Suppose $\nu$ is a real measure on $(X,\mathcal{S})$. Define $\mu:\mathcal{S} \rightarrow [0,\infty)$ by
$\mu(E)=|\nu(E)|$ (measure of $\nu(E)$ ) We need to show that $\nu$ is positive measure on $(X,\mathcal{S})$ if and only if the range of $\nu$ is contained in $[0,\infty)$ or the range of $\nu$ is contained in $(-\infty,0]$.
I think the first direction is clear, as if $\nu$ is a positive measure then the range must be contained in $[0,\infty)$ ( not the negatives, right!!) but, how can we assume that $\nu$ is positive measure if the range of the set function is completely positive or completely negative.

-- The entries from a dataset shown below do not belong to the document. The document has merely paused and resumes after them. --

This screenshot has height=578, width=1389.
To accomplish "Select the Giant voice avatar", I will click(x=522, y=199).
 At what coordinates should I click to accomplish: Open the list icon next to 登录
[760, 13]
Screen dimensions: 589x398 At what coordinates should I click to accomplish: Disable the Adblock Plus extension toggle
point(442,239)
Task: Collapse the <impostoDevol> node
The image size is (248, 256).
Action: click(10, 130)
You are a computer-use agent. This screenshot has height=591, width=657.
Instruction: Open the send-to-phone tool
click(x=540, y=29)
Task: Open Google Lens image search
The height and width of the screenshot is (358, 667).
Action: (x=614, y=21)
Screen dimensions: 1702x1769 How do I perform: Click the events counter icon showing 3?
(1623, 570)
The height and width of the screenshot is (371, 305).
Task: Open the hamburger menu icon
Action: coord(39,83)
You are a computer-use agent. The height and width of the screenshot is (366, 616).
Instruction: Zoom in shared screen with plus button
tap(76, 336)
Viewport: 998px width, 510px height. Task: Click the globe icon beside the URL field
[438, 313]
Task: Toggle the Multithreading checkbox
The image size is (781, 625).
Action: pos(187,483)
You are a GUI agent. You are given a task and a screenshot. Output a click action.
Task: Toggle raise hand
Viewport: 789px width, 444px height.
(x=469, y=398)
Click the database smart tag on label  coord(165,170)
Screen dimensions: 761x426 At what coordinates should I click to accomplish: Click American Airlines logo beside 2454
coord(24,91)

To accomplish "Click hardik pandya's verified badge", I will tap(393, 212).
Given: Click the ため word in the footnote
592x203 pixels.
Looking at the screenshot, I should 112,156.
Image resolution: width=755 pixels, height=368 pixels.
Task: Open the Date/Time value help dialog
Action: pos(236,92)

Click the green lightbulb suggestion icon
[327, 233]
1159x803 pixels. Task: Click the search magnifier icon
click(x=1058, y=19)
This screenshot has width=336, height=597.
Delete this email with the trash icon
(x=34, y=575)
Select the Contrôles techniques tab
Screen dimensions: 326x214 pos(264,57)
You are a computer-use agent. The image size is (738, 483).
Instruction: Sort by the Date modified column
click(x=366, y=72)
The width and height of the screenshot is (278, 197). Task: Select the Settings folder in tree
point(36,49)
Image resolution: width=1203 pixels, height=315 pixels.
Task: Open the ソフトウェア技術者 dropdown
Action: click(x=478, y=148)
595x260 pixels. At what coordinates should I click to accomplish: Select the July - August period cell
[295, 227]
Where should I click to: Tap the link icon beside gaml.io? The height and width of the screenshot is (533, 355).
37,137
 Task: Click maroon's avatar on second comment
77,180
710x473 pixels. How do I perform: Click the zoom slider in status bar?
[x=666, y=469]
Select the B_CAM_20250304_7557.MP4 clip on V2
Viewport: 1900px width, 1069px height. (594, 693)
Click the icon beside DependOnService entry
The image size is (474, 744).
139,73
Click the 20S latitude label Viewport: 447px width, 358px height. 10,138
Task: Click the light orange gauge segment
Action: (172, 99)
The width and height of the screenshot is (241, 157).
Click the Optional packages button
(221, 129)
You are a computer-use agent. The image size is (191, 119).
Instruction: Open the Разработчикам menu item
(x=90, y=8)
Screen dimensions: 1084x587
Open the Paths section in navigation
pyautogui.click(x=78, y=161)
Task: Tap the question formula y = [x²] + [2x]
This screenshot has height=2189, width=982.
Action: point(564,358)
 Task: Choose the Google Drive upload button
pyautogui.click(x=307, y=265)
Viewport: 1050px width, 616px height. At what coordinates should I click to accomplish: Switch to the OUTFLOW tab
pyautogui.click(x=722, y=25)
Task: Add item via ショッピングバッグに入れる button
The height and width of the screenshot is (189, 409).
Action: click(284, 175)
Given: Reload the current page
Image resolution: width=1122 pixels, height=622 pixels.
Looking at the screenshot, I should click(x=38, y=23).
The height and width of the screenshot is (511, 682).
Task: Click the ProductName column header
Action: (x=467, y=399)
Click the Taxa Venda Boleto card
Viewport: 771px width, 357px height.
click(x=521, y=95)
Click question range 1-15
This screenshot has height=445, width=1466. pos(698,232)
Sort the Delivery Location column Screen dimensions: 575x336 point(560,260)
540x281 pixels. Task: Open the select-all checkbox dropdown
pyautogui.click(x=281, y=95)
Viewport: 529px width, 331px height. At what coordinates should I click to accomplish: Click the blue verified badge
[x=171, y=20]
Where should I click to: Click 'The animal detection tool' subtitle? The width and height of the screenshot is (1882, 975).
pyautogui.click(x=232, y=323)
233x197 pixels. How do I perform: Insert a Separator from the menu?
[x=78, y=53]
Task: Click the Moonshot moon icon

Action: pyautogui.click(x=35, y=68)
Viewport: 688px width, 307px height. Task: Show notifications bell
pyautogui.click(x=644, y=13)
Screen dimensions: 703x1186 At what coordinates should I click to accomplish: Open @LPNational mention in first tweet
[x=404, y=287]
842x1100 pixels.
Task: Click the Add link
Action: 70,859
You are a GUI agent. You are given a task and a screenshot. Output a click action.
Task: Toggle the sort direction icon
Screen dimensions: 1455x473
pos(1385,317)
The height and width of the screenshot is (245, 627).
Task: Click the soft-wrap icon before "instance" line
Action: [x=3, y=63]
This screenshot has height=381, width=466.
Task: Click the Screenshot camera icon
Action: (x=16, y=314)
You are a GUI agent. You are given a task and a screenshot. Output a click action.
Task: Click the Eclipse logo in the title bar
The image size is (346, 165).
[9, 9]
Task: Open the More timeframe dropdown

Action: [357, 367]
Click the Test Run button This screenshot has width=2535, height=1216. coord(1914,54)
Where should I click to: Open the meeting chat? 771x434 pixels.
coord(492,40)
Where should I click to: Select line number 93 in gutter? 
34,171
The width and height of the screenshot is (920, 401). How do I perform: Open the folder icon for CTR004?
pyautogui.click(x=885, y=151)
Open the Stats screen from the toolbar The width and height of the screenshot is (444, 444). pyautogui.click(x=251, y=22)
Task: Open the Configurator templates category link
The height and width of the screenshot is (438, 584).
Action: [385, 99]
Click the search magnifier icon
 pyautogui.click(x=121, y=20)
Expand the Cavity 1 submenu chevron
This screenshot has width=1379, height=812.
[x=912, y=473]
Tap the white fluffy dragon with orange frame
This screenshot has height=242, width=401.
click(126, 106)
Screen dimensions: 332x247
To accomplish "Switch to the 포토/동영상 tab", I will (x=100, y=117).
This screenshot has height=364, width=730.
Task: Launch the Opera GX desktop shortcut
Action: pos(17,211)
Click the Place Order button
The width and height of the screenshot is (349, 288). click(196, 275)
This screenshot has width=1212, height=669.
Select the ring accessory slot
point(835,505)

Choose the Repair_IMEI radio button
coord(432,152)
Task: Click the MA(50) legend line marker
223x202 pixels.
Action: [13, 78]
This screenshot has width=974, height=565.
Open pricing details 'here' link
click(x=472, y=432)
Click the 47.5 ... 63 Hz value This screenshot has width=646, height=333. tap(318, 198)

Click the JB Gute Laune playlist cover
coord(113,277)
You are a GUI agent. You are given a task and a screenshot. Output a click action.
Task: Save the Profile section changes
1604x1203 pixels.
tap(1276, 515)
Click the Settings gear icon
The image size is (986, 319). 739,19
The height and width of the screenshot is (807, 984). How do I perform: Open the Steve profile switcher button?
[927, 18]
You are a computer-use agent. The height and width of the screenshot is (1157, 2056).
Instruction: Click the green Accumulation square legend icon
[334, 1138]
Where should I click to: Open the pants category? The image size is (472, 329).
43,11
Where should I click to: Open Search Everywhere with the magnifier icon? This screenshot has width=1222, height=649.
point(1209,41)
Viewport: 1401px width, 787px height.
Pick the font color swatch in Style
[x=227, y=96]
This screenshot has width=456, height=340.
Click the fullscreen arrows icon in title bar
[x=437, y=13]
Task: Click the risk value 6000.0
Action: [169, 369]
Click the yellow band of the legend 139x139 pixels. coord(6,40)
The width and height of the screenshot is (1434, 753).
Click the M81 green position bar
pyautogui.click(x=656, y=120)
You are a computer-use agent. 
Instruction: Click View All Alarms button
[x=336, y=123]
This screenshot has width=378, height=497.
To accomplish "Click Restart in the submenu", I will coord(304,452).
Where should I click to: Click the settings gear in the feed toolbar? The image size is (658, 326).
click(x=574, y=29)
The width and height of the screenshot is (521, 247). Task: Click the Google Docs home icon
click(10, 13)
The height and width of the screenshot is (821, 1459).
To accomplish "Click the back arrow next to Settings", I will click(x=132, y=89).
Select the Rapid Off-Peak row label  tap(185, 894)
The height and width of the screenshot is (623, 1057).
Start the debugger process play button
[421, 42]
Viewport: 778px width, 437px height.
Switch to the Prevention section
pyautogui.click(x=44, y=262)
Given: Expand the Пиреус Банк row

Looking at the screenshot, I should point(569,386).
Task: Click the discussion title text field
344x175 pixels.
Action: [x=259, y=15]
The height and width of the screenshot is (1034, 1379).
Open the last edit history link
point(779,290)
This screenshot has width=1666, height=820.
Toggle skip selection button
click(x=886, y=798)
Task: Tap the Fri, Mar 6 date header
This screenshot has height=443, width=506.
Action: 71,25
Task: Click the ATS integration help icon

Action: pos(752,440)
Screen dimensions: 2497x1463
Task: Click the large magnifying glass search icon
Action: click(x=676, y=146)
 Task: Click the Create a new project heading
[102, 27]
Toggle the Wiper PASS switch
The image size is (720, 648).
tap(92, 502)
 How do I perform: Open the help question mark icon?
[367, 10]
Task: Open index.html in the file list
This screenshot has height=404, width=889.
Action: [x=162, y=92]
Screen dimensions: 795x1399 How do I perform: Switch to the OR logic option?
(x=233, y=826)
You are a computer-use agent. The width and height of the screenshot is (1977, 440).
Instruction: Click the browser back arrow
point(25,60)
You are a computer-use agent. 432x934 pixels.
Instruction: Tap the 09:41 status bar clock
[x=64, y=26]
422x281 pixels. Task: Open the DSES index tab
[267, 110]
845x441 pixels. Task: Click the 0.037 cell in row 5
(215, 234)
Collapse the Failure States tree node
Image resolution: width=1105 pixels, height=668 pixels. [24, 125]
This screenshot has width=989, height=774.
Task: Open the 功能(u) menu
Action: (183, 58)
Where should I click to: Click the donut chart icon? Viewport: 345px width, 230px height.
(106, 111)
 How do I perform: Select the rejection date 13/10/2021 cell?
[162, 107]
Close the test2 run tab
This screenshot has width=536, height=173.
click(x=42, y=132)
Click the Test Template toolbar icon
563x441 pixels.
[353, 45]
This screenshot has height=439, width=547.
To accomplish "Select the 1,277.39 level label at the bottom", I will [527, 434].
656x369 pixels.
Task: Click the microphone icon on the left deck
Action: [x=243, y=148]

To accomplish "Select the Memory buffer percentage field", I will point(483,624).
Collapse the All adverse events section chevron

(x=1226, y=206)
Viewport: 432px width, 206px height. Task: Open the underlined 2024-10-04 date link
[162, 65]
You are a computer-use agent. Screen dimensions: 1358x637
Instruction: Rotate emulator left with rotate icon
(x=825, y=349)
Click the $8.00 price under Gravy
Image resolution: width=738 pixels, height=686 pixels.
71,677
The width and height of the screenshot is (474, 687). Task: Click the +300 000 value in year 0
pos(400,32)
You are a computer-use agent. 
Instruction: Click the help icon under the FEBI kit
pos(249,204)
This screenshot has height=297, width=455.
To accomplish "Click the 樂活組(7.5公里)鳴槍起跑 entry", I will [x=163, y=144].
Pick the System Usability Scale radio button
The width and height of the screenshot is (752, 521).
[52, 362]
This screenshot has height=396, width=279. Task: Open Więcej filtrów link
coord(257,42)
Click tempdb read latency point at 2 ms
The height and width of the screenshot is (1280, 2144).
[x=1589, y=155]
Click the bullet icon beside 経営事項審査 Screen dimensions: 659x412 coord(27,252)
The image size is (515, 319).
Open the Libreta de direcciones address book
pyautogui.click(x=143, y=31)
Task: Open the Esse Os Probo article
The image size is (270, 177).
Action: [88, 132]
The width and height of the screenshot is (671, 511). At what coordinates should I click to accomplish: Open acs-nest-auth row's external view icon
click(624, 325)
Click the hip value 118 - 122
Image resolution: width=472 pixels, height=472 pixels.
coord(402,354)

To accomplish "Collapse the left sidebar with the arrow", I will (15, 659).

By Hahn decomposition theorem we can write $\nu=\nu_1+\nu_2$ and $\nu_1(A)=\nu(A\cap E), \nu_2(E)=\nu(A \cap E^{c})$ for all $A$ (where $E$ is suitable measurable set). Here $E$ in a positive set and $E^{c}$ is a negative set for $\nu$. Now $\mu(X)=\mu(E)+\mu (E^{c})$ which gives $|\nu(X)|=|\nu(E)|+|\nu(E)|$. Hence $|\nu(E)+\nu(E^{c}|=|\nu(E)|+|\nu(E)|$. This implies that $\nu (E)$ and $\nu (E^{c})$ have the same sigm. But $\nu (E) \geq 0$ and $\nu (E^{c}) \leq 0$. Thus either $\nu (E)=0$ in which case $\nu_1 $ is the zero measure and $\nu=\nu_2 $ takes values in $(-\infty, 0]$ or $\nu (E^{c})=0$ in which case $\nu_2 $ is the zero measure and $\nu=\nu_1 $ takes values in $[0,-\infty)$. The converse part, as you alredy know is obvious.